# Motherboard for Pentium 4 2.4ghz



## pritamonline (Aug 18, 2011)

Hi Friends, recently my desktop's motherboard got damaged and the Hardware vendor said i'll need to replace motherboard. 

It has Pentium 4 2.4ghz processor, 1GB Ram (which are still good). Could you please suggest a motherboard which i can use with this processor.  

This machine will be used solely for gaming purpose only. Kids used to play games like mortal kombat, mario, dave, NFS2, NFS underground, NFS7.   

I don't wish to purchase additional graphics card.  

So please suggest a motherboard which will have good onboard graphics that would support NFS games.


----------



## thetechfreak (Aug 18, 2011)

The worst thing is that these mobos have reached End Of life. The LGA 775 socket isnt produced by Intel anymore.


Suggest you to get a full upgrade. Even AMD will release a new line of processors very soon 

I just dont feel its worth investing in these old mobos and processors anymore


----------



## coderunknown (Aug 18, 2011)

i think G31/G33 & even G41/.... will support pentium4 but most likely the ram in use is DDR1 & not supported by majority of these boards. if this is the case, going for a new processor + motherboard + ram will be a better option. and for casual gaming, 6-7k is all one need to spend for it.


----------



## pritamonline (Aug 18, 2011)

Thank you guys for your replies.

» **RECORD LIST**

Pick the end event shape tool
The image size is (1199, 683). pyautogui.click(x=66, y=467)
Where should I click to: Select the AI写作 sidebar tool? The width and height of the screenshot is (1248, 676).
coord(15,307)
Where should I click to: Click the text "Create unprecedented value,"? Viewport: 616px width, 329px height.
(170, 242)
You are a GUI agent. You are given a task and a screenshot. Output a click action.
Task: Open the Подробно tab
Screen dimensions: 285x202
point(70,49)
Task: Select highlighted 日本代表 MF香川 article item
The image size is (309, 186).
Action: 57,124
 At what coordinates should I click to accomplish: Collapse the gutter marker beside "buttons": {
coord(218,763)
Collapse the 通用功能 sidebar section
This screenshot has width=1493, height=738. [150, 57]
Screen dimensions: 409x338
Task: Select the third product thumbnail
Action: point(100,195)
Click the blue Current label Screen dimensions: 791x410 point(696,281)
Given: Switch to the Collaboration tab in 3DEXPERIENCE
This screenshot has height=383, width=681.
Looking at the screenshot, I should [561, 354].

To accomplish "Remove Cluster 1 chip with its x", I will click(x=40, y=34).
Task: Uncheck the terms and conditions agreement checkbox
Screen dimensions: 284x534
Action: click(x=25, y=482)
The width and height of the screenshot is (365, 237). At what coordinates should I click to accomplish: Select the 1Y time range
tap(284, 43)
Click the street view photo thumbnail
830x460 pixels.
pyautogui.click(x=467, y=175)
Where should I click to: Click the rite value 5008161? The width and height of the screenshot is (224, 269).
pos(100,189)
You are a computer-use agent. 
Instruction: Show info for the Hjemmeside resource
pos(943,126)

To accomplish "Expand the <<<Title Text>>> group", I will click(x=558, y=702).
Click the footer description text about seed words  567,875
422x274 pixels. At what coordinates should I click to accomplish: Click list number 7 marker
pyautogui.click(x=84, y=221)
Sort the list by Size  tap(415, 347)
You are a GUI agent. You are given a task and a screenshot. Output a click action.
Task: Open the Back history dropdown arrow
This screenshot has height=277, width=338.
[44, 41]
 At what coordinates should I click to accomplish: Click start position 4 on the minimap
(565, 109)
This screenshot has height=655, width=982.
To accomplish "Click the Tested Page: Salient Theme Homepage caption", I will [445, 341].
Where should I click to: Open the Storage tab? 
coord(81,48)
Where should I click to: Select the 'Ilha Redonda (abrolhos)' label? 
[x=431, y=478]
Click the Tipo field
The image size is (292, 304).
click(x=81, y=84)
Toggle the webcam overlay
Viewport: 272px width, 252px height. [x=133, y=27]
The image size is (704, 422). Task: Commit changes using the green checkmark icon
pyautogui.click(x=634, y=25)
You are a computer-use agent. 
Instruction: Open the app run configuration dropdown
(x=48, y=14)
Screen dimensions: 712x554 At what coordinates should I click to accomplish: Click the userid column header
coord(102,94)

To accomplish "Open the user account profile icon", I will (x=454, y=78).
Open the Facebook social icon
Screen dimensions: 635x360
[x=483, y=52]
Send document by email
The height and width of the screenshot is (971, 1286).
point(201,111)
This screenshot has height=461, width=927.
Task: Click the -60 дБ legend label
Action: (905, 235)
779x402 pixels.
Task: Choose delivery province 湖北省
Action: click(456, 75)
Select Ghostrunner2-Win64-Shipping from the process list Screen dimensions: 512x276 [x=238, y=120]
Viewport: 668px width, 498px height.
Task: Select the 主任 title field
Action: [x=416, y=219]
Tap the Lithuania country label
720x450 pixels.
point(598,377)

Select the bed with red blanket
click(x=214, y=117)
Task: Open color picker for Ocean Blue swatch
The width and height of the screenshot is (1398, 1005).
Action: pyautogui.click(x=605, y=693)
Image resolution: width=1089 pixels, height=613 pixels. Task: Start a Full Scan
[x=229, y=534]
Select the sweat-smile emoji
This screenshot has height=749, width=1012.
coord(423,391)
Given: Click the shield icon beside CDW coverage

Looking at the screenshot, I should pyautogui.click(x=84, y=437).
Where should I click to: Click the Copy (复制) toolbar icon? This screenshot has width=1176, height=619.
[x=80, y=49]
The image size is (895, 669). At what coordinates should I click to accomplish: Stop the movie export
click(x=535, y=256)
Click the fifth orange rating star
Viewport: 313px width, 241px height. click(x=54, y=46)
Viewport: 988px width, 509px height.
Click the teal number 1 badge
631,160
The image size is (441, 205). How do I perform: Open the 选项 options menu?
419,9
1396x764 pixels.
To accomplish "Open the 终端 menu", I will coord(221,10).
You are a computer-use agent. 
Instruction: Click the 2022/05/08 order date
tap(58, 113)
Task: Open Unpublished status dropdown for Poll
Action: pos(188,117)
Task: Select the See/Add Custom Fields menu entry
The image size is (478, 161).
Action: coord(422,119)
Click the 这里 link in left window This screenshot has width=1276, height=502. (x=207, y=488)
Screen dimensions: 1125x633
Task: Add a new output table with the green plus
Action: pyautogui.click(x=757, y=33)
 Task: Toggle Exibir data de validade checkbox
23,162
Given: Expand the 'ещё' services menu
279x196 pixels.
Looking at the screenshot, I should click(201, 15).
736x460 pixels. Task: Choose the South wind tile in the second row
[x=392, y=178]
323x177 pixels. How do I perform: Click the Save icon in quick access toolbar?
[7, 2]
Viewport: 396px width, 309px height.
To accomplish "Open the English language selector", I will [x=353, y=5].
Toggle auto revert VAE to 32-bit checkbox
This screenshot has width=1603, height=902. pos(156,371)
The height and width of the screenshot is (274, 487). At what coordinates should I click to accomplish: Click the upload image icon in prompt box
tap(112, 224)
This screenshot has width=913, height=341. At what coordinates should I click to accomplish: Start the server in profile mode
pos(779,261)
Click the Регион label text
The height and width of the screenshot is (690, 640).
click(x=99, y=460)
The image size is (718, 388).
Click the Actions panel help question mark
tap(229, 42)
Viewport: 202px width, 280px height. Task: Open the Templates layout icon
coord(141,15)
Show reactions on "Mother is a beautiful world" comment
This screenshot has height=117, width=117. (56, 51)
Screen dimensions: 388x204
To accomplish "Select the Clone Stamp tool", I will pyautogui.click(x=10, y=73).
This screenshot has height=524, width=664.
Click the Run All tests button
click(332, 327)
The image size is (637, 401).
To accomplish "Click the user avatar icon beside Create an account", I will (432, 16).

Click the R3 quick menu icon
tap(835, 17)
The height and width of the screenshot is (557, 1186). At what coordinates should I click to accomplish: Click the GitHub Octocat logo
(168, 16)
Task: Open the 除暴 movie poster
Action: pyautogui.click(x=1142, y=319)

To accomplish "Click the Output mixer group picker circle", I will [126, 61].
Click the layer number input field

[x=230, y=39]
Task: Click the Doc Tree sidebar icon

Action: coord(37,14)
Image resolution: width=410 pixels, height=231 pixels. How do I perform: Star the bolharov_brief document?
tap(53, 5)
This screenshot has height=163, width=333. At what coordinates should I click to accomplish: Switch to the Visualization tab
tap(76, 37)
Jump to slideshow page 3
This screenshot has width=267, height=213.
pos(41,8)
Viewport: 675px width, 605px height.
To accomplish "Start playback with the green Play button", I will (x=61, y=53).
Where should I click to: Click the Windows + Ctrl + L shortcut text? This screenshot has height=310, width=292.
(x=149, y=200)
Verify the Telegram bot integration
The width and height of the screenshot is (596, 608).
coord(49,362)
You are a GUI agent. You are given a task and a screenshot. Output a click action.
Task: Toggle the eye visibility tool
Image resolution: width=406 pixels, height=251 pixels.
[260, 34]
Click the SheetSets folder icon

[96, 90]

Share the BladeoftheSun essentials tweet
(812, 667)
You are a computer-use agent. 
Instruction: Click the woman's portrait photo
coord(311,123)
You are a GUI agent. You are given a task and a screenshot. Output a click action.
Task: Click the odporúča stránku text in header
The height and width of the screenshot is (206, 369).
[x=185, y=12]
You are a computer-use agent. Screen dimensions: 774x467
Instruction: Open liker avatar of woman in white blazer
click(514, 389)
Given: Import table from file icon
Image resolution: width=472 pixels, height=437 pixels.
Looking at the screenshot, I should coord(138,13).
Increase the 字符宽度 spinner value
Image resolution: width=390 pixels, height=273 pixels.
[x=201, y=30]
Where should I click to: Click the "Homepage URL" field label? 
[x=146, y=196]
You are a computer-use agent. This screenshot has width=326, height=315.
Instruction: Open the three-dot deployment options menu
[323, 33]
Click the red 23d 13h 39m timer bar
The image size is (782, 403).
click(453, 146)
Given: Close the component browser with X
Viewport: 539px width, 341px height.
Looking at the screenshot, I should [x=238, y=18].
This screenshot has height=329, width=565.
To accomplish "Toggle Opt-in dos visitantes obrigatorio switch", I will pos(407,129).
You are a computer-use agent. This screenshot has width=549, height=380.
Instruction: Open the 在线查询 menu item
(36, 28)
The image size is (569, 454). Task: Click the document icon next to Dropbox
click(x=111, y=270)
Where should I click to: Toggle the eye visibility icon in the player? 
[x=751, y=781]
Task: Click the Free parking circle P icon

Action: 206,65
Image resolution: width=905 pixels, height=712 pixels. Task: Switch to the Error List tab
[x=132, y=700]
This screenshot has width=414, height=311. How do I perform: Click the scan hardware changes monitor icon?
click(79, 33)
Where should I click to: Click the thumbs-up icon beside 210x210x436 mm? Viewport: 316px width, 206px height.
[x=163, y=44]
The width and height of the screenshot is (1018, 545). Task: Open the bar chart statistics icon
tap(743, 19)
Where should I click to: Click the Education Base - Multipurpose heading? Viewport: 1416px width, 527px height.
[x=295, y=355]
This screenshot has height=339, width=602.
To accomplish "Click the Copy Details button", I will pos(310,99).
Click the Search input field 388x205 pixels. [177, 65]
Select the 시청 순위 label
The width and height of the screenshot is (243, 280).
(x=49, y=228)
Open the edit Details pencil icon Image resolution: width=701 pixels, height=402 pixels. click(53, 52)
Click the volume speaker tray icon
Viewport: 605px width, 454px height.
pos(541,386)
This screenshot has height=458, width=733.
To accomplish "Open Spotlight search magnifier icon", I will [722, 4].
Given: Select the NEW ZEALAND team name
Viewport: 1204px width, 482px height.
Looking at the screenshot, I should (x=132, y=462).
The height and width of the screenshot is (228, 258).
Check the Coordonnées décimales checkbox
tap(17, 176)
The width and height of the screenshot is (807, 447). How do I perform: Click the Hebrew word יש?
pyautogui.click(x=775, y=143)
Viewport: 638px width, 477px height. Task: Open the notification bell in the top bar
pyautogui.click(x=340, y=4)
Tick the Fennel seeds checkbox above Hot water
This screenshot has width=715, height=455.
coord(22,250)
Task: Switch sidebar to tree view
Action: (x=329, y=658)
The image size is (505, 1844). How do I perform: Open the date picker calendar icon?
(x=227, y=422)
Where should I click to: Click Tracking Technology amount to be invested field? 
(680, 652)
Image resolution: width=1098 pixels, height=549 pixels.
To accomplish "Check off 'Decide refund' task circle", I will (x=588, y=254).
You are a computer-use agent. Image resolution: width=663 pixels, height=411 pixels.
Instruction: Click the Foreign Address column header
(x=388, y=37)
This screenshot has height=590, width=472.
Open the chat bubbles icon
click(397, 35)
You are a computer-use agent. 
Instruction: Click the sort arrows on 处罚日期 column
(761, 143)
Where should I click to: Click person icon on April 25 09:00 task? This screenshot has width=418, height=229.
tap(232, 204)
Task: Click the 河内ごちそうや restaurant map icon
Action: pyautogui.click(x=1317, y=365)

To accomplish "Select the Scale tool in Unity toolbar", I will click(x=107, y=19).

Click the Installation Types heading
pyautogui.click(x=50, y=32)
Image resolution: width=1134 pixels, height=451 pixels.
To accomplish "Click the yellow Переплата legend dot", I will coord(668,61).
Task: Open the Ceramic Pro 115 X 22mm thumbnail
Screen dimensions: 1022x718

» **PROBLEM REQUIREMENTS**
Please write out the forum thread about a replacement motherboard for a Pentium 4 2.4ghz word for word, from its heading to the final reply.

» **FINAL RESULT**
# Motherboard for Pentium 4 2.4ghz



## pritamonline (Aug 18, 2011)

Hi Friends, recently my desktop's motherboard got damaged and the Hardware vendor said i'll need to replace motherboard. 

It has Pentium 4 2.4ghz processor, 1GB Ram (which are still good). Could you please suggest a motherboard which i can use with this processor.  

This machine will be used solely for gaming purpose only. Kids used to play games like mortal kombat, mario, dave, NFS2, NFS underground, NFS7.   

I don't wish to purchase additional graphics card.  

So please suggest a motherboard which will have good onboard graphics that would support NFS games.


----------



## thetechfreak (Aug 18, 2011)

The worst thing is that these mobos have reached End Of life. The LGA 775 socket isnt produced by Intel anymore.


Suggest you to get a full upgrade. Even AMD will release a new line of processors very soon 

I just dont feel its worth investing in these old mobos and processors anymore


----------



## coderunknown (Aug 18, 2011)

i think G31/G33 & even G41/.... will support pentium4 but most likely the ram in use is DDR1 & not supported by majority of these boards. if this is the case, going for a new processor + motherboard + ram will be a better option. and for casual gaming, 6-7k is all one need to spend for it.


----------



## pritamonline (Aug 18, 2011)

Thank you guys for your replies.